In southern Iraq, a British official said a column of Iraqi tanks and armoured personnel carriers poured out of Basra, where civilian unrest was reported on Tuesday. As it headed south, it was immediately attacked by US-led air and artillery forces.
Near Baghdad, US forces advancing toward the outskirts of the city from the south fought bloody skirmishes, as a second day of severe sandstorms buffeted the region.
US troops fought a fierce battle with Iraqi forces for control of a bridge over the Euphrates river close to the Shi'ite Muslim shrine city of Najaf in southern Iraq.
A US military officer monitoring the clash said an unspecified number of US tanks and Bradley fighting vehicles had been destroyed by Iraqis armed with rocket propelled grenades and automatic rifles at Abu Sukhayr, 20 kilometres southeast of Najaf.
He said he believed that the US crews had escaped from their vehicles but their fate was still unclear. CNN said another large armoured column of elite Republican Guard units streamed out of Baghdad heading toward US forces massed near Najaf, who were braced for a battle. President Bush told hundreds of troops and their families in Florida that US fighting units were now facing desperate troops loyal to President Saddam Hussein.
"We cannot predict the final day of the Iraqi regime, but I can assure you, and I assure the long-suffering people of Iraq, there will be a day of reckoning for the Iraqi regime, and that day is drawing near," President Bush said, speaking at MacDill Air Force Base in Florida, which houses US Central Command.
"Our pilots and cruise missiles have struck vital military targets with lethal precision," he said.
In contrast, he said Iraqi units "wage attacks while posing as civilians. They use real civilians as human shields. They pretend to surrender, then fire upon those who show them mercy," President Bush said.
"Protecting innocent civilians is a central commitment of our war plan. Our enemy in this war is the Iraqi regime, not the people who have suffered under it," he declared.
Iraqi Information Minister Mohammed Saeed al-Sahaf said more than 500 people had been wounded and 200 homes destroyed as US forces stormed through Nassiriya city earlier.
A US military official said some of the 12 soldiers whose supply convoy was ambushed near Nassiriya in southern Iraq on Sunday may have been killed by their captors although they tried to surrender.
The Pentagon said it was flying its high-tech 4th Infantry Division and other units totalling more than 30,000 troops to the Gulf to join the invasion of Iraq. Some commentators have said US ground troops were overstretched, especially since Iraqi resistance has been more troublesome than expected.
Bush launched the war with British support to depose Saddam and take control of his alleged weapons of mass destruction. Iraq denied having any such weapons and US forces have not yet found any.
Britain's defence minister Geoff Hoon accused President Saddam's loyalists of firing at their own civilians to prevent them from rising up against the government.

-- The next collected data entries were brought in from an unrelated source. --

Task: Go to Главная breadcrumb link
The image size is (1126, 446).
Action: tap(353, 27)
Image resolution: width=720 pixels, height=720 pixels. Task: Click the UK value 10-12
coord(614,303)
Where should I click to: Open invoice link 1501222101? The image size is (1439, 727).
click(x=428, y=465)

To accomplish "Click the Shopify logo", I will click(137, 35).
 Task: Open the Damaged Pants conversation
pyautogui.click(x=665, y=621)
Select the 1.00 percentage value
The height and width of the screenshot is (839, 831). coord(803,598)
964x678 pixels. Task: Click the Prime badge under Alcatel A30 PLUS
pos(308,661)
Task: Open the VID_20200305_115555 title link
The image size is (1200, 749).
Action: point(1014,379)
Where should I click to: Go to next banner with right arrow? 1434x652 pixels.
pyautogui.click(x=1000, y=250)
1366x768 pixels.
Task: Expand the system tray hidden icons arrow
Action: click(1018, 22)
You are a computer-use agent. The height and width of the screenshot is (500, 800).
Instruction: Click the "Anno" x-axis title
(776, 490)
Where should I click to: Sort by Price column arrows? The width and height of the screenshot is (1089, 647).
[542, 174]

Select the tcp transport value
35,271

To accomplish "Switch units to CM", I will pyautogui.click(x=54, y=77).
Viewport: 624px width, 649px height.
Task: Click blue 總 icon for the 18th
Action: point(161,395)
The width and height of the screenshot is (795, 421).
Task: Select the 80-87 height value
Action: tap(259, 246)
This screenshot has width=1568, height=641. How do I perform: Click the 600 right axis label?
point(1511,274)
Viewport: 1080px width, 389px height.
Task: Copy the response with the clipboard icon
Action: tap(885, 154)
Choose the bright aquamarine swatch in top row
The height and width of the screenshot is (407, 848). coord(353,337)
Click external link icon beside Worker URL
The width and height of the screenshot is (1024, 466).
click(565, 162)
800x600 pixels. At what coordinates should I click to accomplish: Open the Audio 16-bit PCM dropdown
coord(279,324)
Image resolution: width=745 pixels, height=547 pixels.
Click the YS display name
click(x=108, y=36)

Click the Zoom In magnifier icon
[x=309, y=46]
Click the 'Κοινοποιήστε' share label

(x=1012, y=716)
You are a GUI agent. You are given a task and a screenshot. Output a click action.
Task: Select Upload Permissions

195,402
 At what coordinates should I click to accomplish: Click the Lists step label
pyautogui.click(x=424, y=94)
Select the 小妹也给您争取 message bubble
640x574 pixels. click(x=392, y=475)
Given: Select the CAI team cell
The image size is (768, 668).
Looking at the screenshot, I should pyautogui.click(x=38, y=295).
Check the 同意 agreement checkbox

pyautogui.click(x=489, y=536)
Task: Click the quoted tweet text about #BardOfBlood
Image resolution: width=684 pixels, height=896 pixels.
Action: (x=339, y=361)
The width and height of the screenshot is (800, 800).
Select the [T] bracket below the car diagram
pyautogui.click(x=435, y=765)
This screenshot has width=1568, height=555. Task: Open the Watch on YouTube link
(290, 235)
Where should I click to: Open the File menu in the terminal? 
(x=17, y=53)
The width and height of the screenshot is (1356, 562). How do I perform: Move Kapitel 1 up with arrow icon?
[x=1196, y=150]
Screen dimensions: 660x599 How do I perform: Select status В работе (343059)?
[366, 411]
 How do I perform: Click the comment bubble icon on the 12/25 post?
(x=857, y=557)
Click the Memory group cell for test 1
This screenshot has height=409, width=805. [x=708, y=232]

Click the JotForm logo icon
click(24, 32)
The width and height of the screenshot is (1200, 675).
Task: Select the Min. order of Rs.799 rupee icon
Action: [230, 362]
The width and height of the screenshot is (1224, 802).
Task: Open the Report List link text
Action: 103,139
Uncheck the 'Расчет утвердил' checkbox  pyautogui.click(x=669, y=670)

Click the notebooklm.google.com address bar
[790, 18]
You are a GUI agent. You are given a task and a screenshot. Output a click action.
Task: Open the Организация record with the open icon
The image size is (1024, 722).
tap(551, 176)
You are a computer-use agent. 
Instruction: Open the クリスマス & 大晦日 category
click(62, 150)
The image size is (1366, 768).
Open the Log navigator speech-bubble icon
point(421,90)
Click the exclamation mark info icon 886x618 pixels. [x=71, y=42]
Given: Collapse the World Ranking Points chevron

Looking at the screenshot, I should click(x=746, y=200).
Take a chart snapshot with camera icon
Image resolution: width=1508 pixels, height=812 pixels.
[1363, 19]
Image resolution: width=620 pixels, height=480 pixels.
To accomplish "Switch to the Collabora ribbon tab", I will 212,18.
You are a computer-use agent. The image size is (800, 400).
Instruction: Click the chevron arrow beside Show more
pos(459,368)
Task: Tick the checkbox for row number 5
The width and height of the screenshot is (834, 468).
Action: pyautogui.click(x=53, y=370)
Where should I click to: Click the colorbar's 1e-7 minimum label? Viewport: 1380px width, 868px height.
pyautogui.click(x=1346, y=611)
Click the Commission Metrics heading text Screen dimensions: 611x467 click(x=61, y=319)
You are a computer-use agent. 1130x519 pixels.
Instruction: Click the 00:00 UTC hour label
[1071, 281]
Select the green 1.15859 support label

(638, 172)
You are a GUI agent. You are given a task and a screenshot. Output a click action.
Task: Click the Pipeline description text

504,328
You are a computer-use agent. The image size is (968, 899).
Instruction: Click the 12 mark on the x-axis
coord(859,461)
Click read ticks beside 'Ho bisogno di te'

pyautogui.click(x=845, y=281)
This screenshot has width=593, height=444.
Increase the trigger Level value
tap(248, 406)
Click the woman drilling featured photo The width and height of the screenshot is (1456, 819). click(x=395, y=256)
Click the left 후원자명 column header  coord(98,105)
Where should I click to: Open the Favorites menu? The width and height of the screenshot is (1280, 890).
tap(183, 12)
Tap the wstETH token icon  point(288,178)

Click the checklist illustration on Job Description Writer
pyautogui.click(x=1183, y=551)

An Arab television channel broadcast video of two dead soldiers and two prisoners of war, all said to be British.
British Prime Minister Tony Blair flew to Washington yesterday for a war council with President George W. Bush, insisting that the United Nations must play a central role in post-war Iraq.
The United Nations World Food Program said Iraq would probably need the biggest humanitarian operation in history to feed its entire population after the US-led invasion.
With the humanitarian situation in Basra causing growing concern, British naval officers said they had finally secured Iraq's only deepwater port of Umm Qasr on Tuesday. A seven-truck convoy arrived there yesterday with Kuwaiti aid for hungry and thirsty civilians in southern Iraq. Trucks of medical equipment headed for Baghdad from Jordan.